This is enough to make taxpayers angry. Workers from six Homeland Security Department offices have abused an overtime program — and cost the government about $8.7 million a year, according an Office of Special Counsel letter and report sent recently to the president and Congress, reports Business Insider.
Whistleblowers alerted Special Counsel Carolyn Lerner, who has given the details to the President and lawmakers. According to Lerner, her office is investigating five other overtime abuse cases and expects the allegations to be substantiated.
One whistleblower told the Office of Special Counsel, which is an independent government investigative and prosecutorial office, that some Customs and Border Protection employees assigned to the commissioner’s situation room at its Washington headquarters were paid about two hours of overtime nearly every day but spent much of that time watching television, using the Internet or relaxing at their desks.
Other offices cited in the report include The Office of Security and Integrity at the U.S. Citizenship and Immigration Services headquarters in Washington; The Immigration and Customs Enforcement facility in Houston; and CBP facilities in San Ysidro, Calif., and Laredo, Texas.
“Such abuse of overtime pay is a violation of the public trust and a gross waste of scarce government funds,” Lerner wrote in her letter to the White House. “It is incumbent upon DHS to take effective steps to curb the abuse. It is up to the administration and Congress to develop a revised pay system, if warranted, that ensures fair compensation for employees who are legitimately working overtime.”
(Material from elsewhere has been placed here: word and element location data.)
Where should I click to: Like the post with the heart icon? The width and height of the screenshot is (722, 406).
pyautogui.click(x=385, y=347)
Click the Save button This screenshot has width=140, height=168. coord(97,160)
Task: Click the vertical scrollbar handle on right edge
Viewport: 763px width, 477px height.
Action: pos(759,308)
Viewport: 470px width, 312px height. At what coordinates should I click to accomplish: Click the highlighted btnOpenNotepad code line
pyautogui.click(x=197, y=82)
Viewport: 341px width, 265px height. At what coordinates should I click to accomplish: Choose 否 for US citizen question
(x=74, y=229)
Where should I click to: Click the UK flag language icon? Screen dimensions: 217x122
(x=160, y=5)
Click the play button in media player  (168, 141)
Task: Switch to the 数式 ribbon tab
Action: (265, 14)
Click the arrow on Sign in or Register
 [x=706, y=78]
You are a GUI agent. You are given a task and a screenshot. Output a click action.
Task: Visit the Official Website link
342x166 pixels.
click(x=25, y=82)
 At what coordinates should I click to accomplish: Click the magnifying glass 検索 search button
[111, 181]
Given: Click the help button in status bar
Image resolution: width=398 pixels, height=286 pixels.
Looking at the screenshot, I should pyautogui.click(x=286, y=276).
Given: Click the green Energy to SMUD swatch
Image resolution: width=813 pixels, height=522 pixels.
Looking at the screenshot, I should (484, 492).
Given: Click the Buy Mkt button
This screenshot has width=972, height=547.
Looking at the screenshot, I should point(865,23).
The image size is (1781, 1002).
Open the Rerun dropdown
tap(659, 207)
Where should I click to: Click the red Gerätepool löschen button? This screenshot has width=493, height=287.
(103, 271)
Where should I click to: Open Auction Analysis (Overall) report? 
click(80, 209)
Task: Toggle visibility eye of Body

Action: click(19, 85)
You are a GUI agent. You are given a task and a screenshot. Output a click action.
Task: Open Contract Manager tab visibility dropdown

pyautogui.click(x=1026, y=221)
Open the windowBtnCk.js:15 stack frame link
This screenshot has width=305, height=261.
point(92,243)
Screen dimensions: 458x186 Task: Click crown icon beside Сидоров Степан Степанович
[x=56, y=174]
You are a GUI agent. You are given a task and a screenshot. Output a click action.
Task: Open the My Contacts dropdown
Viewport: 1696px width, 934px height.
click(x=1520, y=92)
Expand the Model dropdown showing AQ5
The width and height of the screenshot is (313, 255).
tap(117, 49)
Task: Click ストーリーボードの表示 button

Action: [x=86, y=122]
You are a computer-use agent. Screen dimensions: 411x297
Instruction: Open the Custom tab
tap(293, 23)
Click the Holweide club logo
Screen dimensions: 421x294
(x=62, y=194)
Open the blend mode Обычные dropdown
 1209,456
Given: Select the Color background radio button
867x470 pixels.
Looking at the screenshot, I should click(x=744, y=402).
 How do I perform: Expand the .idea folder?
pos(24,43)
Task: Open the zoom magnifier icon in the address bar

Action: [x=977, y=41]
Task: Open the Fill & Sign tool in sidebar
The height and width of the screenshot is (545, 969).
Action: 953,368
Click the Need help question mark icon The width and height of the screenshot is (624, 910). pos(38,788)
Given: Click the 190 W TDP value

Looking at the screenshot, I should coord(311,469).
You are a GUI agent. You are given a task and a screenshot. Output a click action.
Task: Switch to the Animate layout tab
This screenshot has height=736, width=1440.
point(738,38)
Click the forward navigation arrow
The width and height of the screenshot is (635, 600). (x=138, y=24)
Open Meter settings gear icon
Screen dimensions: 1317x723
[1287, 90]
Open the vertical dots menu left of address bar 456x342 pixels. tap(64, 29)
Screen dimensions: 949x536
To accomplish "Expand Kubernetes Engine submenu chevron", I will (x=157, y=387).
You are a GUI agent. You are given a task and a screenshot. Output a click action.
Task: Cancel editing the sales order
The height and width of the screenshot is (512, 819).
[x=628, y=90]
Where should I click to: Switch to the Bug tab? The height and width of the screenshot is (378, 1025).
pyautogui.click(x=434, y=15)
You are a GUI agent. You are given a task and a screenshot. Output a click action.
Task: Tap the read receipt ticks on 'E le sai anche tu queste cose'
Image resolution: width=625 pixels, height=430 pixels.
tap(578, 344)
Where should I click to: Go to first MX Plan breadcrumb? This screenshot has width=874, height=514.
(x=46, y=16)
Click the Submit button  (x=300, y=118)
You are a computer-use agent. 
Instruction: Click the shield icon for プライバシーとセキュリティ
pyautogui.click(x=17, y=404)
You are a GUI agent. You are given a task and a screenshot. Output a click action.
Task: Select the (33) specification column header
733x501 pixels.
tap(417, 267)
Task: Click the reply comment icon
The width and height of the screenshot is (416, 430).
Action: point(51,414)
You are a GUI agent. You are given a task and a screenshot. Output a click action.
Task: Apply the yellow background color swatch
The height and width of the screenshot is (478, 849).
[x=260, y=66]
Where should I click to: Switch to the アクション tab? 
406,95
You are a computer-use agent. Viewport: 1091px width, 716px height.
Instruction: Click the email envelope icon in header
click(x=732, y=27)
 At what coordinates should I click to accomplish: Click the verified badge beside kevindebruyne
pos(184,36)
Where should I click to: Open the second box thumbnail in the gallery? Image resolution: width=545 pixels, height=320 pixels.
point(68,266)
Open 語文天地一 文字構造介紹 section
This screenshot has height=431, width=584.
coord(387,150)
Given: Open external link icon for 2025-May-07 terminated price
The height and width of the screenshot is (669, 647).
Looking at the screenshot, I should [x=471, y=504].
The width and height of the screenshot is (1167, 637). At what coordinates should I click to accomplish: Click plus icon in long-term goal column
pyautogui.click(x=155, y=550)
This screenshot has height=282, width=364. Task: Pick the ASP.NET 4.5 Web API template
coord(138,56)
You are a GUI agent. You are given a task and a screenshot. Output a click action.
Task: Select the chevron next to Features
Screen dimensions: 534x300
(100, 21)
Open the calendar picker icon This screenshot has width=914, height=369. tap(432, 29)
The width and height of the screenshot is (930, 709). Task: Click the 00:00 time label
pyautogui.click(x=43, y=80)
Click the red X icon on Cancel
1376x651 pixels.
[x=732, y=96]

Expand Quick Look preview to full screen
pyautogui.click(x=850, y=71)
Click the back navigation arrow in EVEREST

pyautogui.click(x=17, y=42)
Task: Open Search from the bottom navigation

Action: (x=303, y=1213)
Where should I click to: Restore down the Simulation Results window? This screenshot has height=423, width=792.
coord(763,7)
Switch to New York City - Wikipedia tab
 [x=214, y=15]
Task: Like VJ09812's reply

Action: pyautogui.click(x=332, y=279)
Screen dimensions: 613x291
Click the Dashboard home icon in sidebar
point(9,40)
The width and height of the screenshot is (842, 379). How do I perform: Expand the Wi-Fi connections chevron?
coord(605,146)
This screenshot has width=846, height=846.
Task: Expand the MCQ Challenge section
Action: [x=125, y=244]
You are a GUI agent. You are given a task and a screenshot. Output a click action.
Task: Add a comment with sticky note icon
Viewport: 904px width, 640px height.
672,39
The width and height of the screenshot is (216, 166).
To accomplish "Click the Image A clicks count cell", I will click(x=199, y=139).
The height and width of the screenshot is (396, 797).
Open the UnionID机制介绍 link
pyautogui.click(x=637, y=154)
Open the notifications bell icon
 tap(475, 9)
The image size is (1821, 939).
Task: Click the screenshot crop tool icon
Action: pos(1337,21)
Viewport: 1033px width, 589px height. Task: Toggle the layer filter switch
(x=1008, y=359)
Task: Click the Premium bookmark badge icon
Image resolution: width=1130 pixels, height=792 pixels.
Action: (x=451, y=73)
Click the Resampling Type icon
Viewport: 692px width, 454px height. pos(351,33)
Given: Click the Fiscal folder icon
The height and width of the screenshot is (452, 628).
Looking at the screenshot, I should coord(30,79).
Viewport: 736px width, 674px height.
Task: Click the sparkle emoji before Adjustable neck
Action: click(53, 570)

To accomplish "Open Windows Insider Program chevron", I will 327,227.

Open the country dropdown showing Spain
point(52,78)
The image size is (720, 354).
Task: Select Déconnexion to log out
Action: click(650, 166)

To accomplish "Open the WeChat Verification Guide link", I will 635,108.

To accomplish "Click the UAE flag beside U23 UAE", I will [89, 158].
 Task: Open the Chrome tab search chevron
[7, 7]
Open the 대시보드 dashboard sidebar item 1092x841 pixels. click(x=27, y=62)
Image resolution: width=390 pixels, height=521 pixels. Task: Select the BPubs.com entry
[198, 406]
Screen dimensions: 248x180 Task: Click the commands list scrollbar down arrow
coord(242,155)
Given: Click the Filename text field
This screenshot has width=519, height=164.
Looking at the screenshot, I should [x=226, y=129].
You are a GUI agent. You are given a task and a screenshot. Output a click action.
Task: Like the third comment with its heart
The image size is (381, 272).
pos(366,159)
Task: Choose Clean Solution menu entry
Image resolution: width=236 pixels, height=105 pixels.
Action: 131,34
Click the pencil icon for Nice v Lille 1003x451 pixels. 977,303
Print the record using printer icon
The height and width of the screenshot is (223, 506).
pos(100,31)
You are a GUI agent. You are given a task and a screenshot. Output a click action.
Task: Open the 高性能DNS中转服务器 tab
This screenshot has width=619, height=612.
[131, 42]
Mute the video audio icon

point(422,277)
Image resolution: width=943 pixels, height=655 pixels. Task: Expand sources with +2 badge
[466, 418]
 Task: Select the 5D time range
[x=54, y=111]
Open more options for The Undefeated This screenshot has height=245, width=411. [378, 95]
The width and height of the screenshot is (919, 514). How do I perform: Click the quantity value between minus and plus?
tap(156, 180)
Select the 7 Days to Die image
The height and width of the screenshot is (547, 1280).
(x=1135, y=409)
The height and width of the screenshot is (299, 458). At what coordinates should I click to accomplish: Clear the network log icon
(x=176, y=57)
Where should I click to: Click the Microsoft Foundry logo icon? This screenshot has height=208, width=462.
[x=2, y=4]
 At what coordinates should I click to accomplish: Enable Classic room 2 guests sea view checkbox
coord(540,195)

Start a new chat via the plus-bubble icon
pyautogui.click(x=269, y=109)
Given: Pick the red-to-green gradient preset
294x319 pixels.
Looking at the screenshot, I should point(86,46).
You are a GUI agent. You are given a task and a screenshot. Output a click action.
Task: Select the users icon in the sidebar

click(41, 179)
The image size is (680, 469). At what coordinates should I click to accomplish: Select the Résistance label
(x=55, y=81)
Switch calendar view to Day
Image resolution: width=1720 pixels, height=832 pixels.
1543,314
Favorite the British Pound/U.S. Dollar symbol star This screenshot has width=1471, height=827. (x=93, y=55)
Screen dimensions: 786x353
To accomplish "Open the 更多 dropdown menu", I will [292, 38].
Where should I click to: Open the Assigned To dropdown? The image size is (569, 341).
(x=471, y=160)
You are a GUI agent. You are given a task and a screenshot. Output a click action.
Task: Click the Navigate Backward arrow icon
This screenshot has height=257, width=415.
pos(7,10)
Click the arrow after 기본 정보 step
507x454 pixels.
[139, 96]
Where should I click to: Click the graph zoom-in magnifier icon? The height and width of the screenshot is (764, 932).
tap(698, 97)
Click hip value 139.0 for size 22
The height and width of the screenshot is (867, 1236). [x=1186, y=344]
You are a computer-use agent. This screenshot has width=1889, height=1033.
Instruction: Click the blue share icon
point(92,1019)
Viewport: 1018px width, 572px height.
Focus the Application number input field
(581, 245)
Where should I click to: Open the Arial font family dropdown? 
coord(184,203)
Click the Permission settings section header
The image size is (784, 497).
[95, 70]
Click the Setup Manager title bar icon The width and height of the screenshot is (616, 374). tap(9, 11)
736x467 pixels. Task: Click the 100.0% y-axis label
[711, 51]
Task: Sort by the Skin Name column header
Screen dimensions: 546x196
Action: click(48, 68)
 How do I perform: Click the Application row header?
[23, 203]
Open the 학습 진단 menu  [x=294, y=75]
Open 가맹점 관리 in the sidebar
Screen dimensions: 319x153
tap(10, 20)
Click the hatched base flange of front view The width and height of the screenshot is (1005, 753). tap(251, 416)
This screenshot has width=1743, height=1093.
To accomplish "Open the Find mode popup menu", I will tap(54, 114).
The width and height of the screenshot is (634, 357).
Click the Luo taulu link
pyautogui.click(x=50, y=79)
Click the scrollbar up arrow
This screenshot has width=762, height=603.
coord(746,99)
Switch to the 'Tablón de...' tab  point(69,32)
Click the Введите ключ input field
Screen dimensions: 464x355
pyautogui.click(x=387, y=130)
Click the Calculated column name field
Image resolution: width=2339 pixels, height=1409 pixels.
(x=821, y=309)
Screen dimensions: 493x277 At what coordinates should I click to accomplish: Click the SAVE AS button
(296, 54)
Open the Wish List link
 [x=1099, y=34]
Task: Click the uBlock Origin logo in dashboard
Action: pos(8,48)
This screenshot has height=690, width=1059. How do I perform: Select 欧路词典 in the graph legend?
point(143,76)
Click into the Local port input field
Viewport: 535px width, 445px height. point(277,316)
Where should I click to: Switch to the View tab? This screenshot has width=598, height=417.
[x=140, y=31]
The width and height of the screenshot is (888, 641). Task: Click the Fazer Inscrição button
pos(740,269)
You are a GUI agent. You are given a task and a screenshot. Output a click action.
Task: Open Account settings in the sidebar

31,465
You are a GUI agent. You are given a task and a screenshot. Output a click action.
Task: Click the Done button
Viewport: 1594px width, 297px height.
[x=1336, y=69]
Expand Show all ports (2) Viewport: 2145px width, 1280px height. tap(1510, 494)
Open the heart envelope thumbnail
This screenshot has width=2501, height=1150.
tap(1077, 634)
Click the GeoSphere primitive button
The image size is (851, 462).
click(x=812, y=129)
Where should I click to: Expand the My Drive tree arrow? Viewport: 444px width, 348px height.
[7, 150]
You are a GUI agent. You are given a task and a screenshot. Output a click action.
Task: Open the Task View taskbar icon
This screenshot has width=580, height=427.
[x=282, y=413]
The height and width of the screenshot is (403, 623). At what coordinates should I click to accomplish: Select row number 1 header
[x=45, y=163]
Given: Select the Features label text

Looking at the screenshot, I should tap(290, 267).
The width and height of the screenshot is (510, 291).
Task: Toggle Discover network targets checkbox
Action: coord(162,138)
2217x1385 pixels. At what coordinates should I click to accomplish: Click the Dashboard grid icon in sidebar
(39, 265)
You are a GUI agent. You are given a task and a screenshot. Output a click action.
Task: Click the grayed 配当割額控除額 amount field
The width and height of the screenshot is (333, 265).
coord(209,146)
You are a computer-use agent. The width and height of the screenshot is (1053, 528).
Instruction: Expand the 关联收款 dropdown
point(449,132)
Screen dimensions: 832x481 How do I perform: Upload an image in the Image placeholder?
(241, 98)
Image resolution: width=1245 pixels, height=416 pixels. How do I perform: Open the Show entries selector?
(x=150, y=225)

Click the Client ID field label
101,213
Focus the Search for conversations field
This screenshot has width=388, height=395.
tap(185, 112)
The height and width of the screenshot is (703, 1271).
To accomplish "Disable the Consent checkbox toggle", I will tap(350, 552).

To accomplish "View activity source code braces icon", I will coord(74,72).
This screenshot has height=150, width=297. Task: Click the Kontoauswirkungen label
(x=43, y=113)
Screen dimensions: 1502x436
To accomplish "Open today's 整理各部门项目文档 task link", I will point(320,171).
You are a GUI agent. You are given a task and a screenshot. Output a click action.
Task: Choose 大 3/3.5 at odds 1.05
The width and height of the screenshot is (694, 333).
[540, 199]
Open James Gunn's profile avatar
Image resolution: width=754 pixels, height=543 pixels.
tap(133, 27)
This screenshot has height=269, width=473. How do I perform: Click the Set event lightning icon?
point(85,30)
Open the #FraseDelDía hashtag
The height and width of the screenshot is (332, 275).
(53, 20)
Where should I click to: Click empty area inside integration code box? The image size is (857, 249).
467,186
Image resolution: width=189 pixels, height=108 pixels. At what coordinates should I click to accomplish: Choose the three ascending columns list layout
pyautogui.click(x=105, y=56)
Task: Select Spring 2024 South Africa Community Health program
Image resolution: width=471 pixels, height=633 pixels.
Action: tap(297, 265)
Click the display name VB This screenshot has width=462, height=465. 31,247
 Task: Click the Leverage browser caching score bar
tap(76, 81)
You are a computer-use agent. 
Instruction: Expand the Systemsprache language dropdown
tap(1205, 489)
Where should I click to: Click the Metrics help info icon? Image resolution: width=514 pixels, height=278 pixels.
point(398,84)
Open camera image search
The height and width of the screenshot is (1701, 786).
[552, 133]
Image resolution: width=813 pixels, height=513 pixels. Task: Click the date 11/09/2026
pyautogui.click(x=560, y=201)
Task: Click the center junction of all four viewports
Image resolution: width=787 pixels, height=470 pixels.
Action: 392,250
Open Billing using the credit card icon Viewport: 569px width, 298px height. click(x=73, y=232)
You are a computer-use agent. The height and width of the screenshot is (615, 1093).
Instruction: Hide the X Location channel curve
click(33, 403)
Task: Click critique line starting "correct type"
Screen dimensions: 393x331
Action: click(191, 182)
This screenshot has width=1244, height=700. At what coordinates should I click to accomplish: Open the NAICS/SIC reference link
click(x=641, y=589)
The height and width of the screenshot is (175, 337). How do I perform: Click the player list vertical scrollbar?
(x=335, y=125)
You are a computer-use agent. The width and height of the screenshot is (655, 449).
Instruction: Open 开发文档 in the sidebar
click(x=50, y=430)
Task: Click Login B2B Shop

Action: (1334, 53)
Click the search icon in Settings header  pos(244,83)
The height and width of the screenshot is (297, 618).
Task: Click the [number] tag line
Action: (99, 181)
It was The Washington Post who first reported the details of Lerner’s letter and report.
Overtime costs have long been an issue for Homeland Security as federal budgets have continued to be slashed. Border Patrol overtime costs in 2012, the agency spent more than $1.4 billion on overtime costs, found an Associated Press analysis. Agents are regularly paid an average of two hours of overtime daily. Over the course of a year, an agent can received about $15,000 more than the base salary. The base salary for a more experienced agent is typically more than $60,000 a year. Agents can make up to $35,000 in overtime annually.
“The cost of overtime rose from about $155.8 million in 2006 to more than $331 million in 2011. That increase coincides with the addition of about 9,000 agents in the past six years and the drop of apprehensions to a nearly 40-year low, from more than 1 million arrests in 2006 to about 340,000 in 2011,” reports Business Insider.